Günahkârlar. Erhan’ın uzaklaştığını görünce bahçeye çıktım. Hızlıca toprağı kazdım ve halıya sarılı emlakçıyı içine attım. Çukuru toprakla doldurup maydanoz kasalarını üzerine koydum. Ellerim kan içindeydi. Annem olsa bana çok kızardı. Hemen banyoya koştum. Tövbe edip derimi kanatırcasına keseledim. Duamı bitirdim. Erkenden de uyudum.

Pazarda sergiyi açarken kan bulaşan maydanoz kasalarını fark etmedim. Maydanozların üzerine canlı görünsünler diye su serpince kuruyan kanlar çözülüp akmaya başladı; emlakçının pis kanı. Akşam eve geldiğimde Erhan’la Aslı polislerle kapıda dikiliyordu. Boş maydanoz kasalarını kenara indirmeye başladım. Polis bana doğru geliyordu. Dua etmeye başladım. Beni kelepçeleyip bahçeye götürdü. Esma Hanım ile Gürbüz Bey’in parçalarını çıkarmışlardı. Onları görünce hissettiğim korkunç acıyla yere çöküp ağladım. Ruhlarının azat olması için Tanrı’ya yalvardım. Günahkârdım.

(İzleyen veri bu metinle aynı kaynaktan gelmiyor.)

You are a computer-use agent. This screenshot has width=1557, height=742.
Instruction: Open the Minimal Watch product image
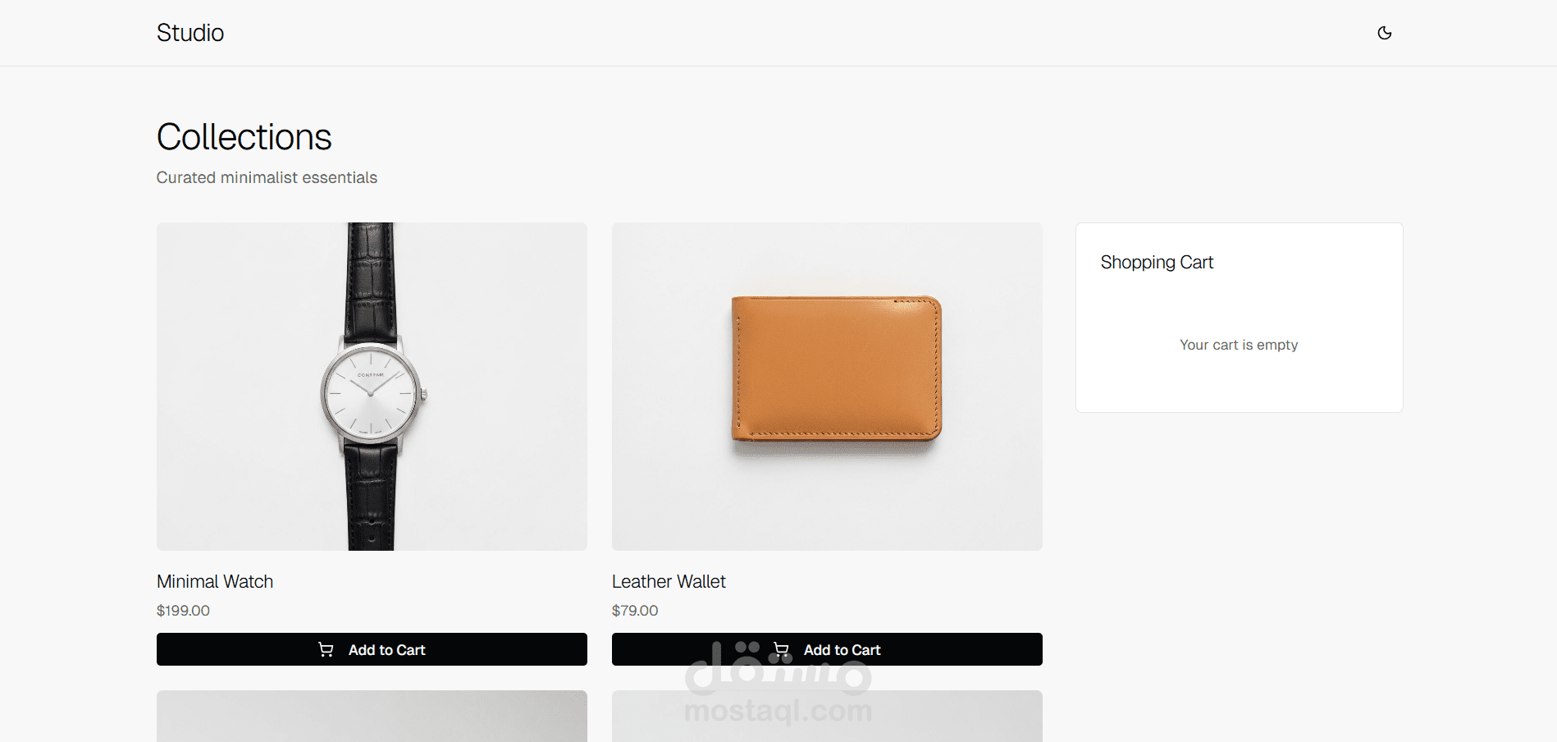(x=372, y=387)
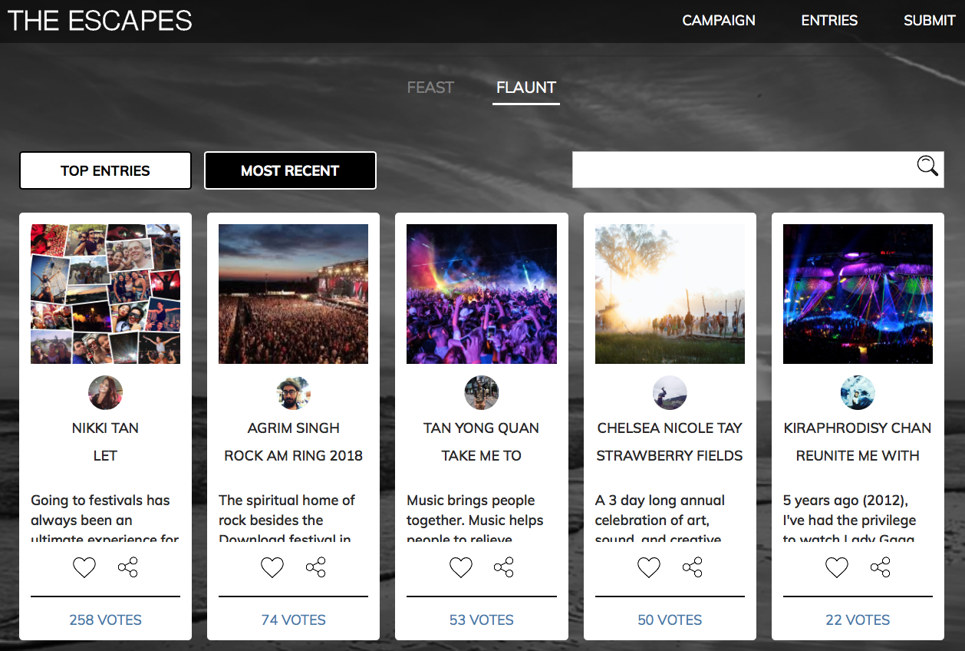
Task: Show TOP ENTRIES
Action: 105,170
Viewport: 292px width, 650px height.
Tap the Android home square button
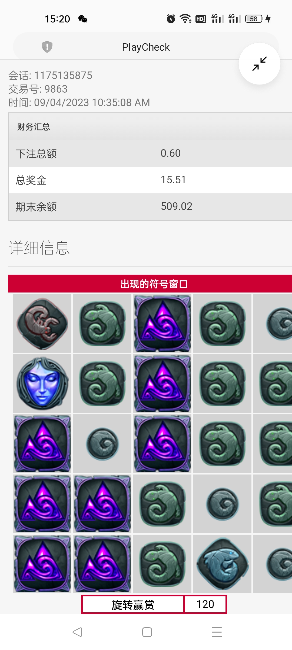[147, 632]
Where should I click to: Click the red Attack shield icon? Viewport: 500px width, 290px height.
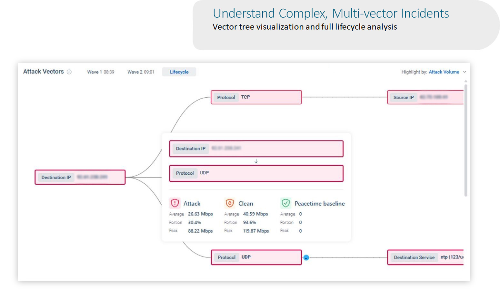click(175, 203)
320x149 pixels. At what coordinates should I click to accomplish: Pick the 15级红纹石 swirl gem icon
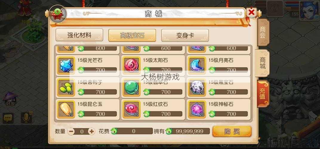pyautogui.click(x=131, y=109)
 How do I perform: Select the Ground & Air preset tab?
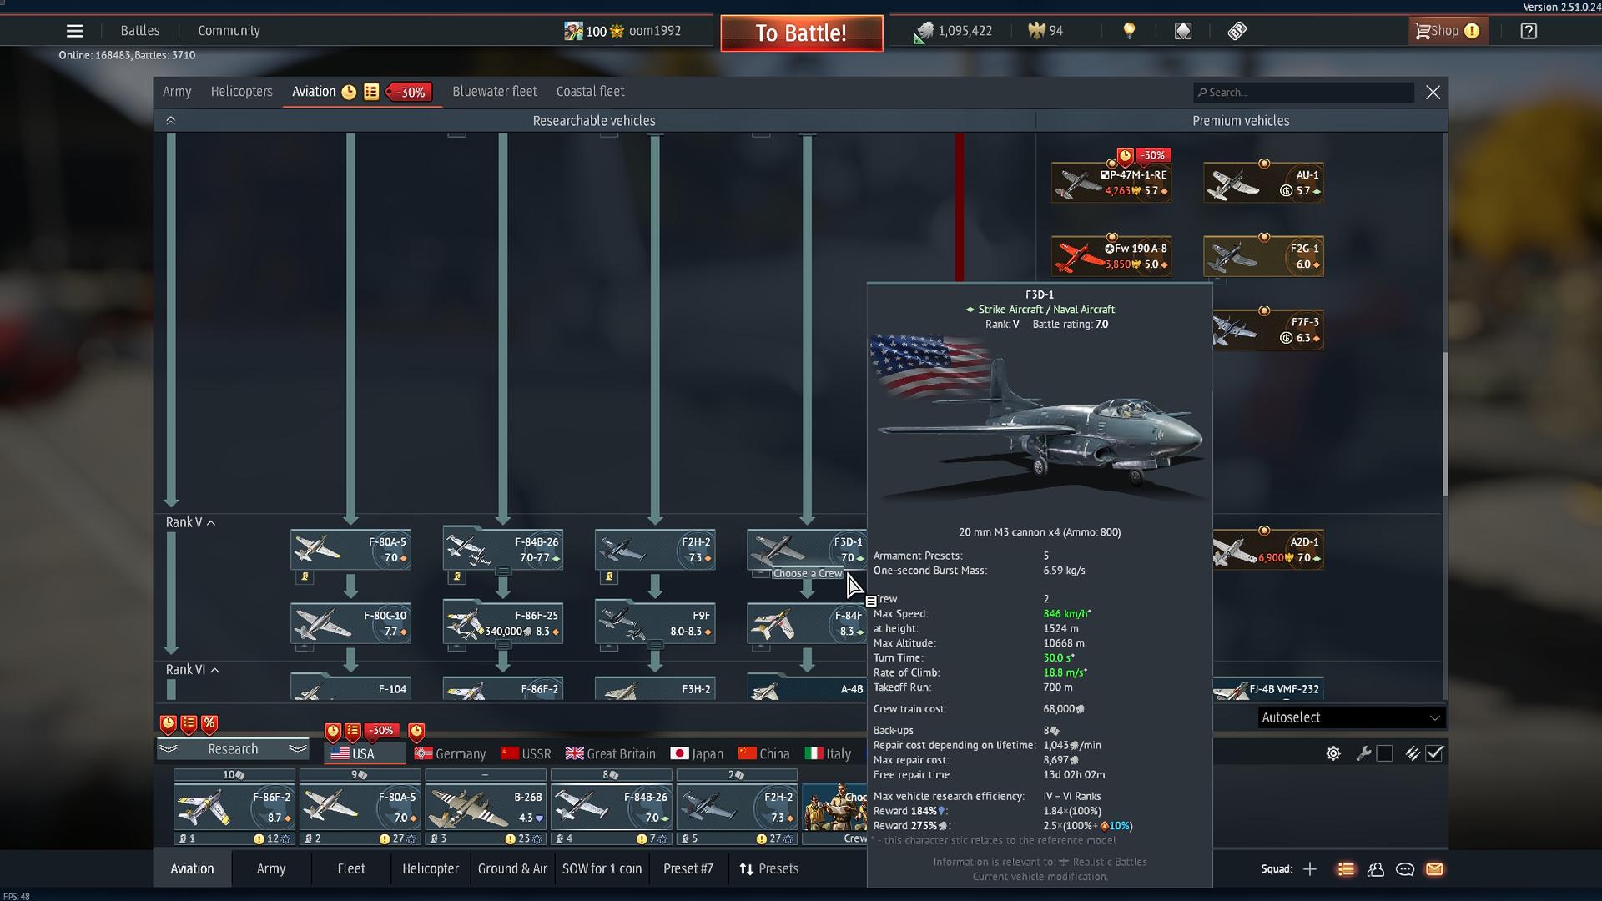click(512, 869)
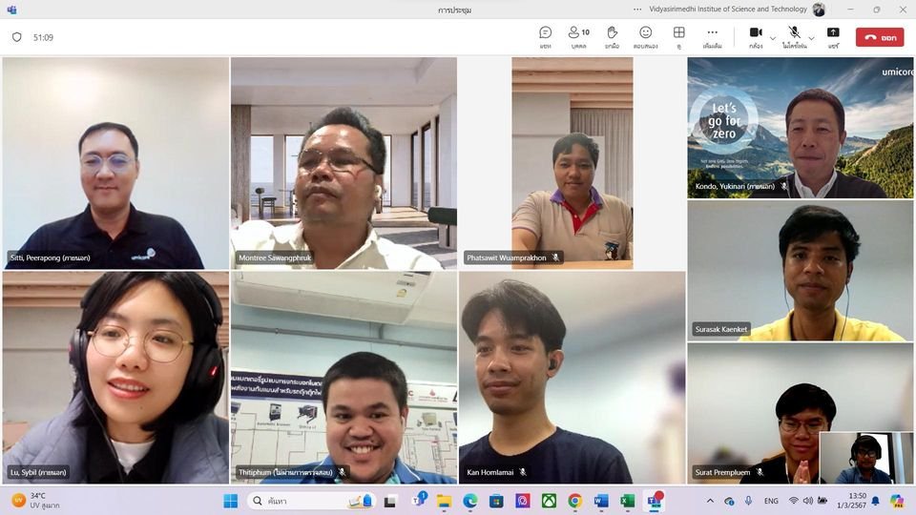Screen dimensions: 916x515
Task: Click the Windows taskbar search box
Action: [310, 501]
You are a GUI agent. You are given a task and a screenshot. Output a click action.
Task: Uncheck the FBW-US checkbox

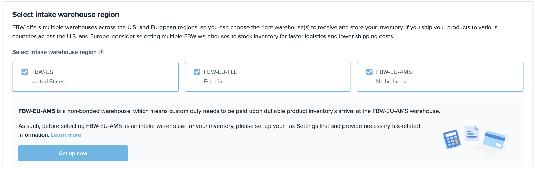(x=25, y=72)
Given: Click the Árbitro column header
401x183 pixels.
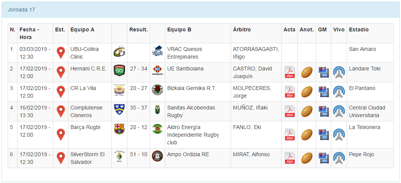Looking at the screenshot, I should 242,29.
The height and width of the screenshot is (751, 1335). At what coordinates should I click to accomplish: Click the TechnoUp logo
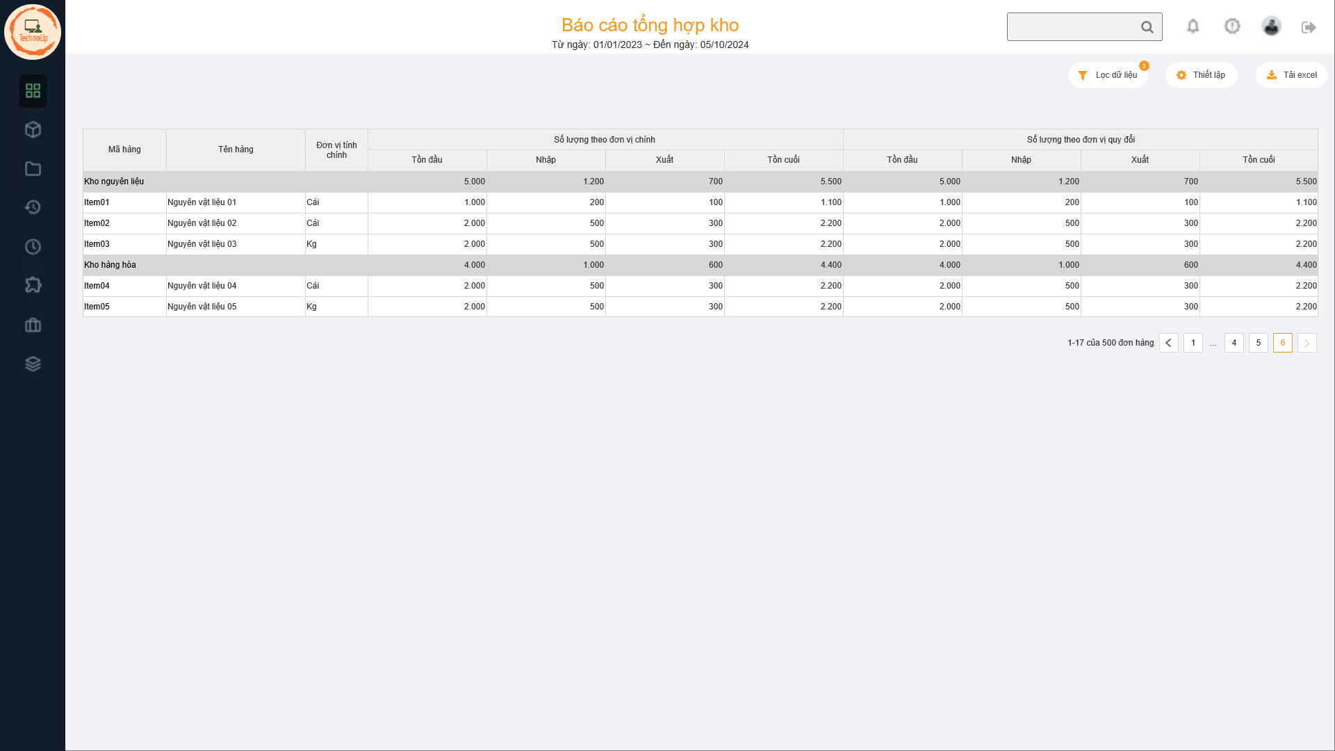[x=33, y=32]
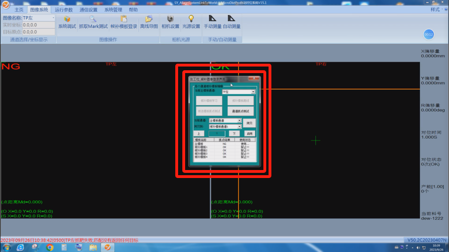This screenshot has width=449, height=252.
Task: Open the 拷贝到 候补模板通道1 dropdown
Action: point(239,126)
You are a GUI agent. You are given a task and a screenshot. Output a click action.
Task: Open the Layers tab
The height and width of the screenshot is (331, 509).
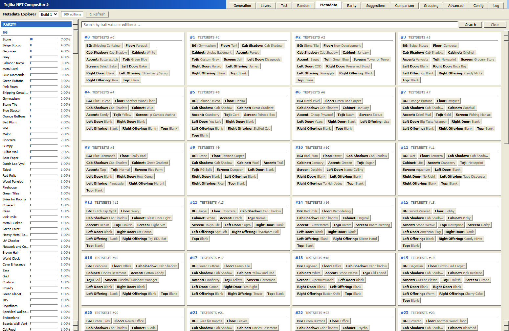point(266,6)
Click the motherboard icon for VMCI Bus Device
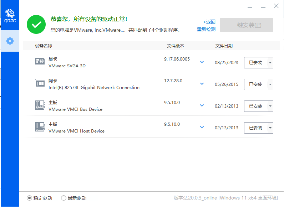Viewport: 284px width, 207px height. (x=40, y=105)
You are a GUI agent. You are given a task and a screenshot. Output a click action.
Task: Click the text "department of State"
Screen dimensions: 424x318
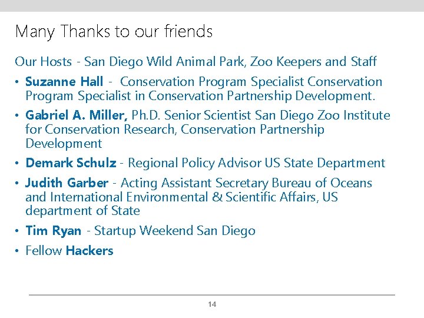coord(82,211)
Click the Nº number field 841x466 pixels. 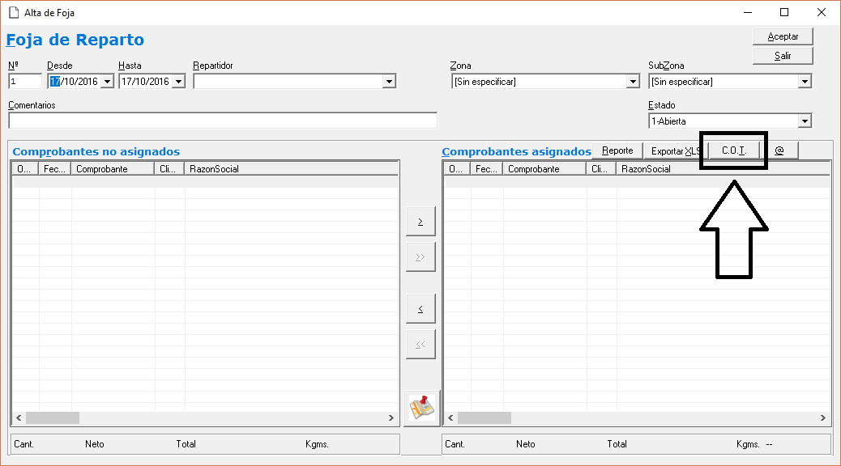[24, 82]
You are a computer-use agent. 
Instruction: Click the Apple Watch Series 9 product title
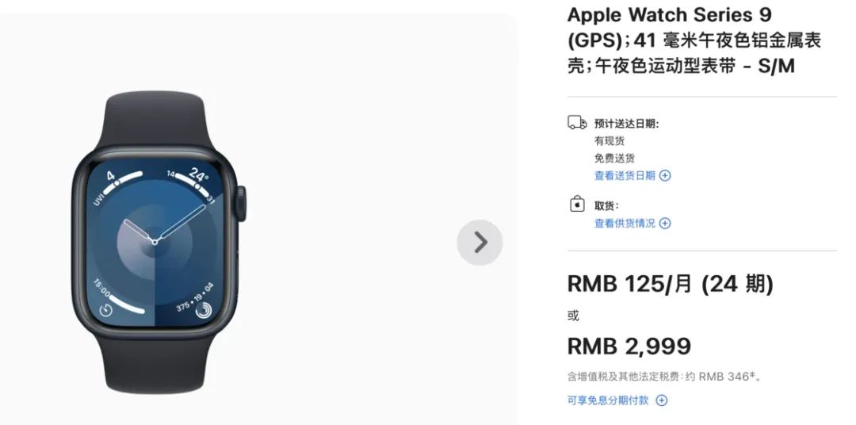[694, 40]
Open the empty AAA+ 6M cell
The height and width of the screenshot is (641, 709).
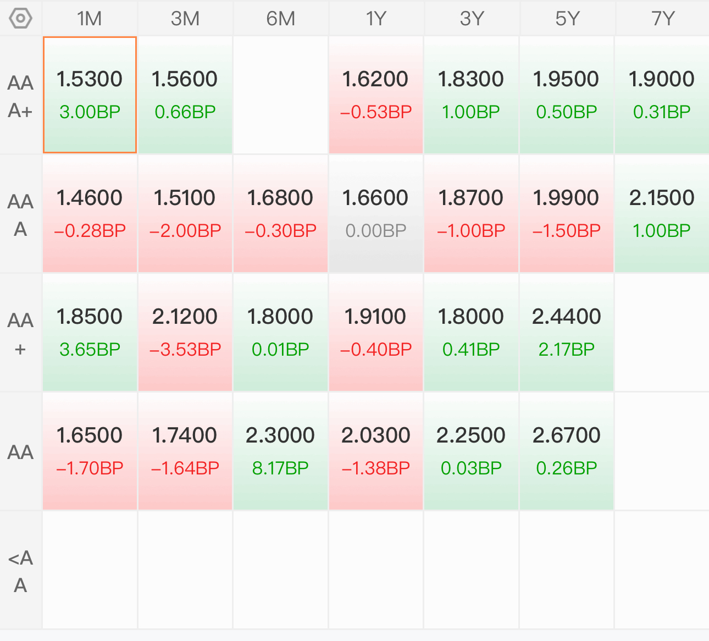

Doktor ilerleyen zamanlarda terapiye daha çok katılmamı istedi. Yeni ilaçların iyileştirici etkisinin hızlı olabileceğini ve duygularıma hâkim olma konusunda gelişebileceğimi söyledi. İnanmadım. Odama gitmek istedim. Ne Tanrı ne de doktor beni kurtarabilirdi. Odamın köşesinde annem bana bakıyor ve o pis hapları yutmamam konusunda beni uyarıyordu. Onu dinledim. Günahlarımdan arınmak için dua ettim. Akşam yemeğinden sonra erkenden odama çekildim. Yatma saati geldi. Işıklar kapandı. Pijamamın lastiğine sıkıştırdığım çatalı çıkardım.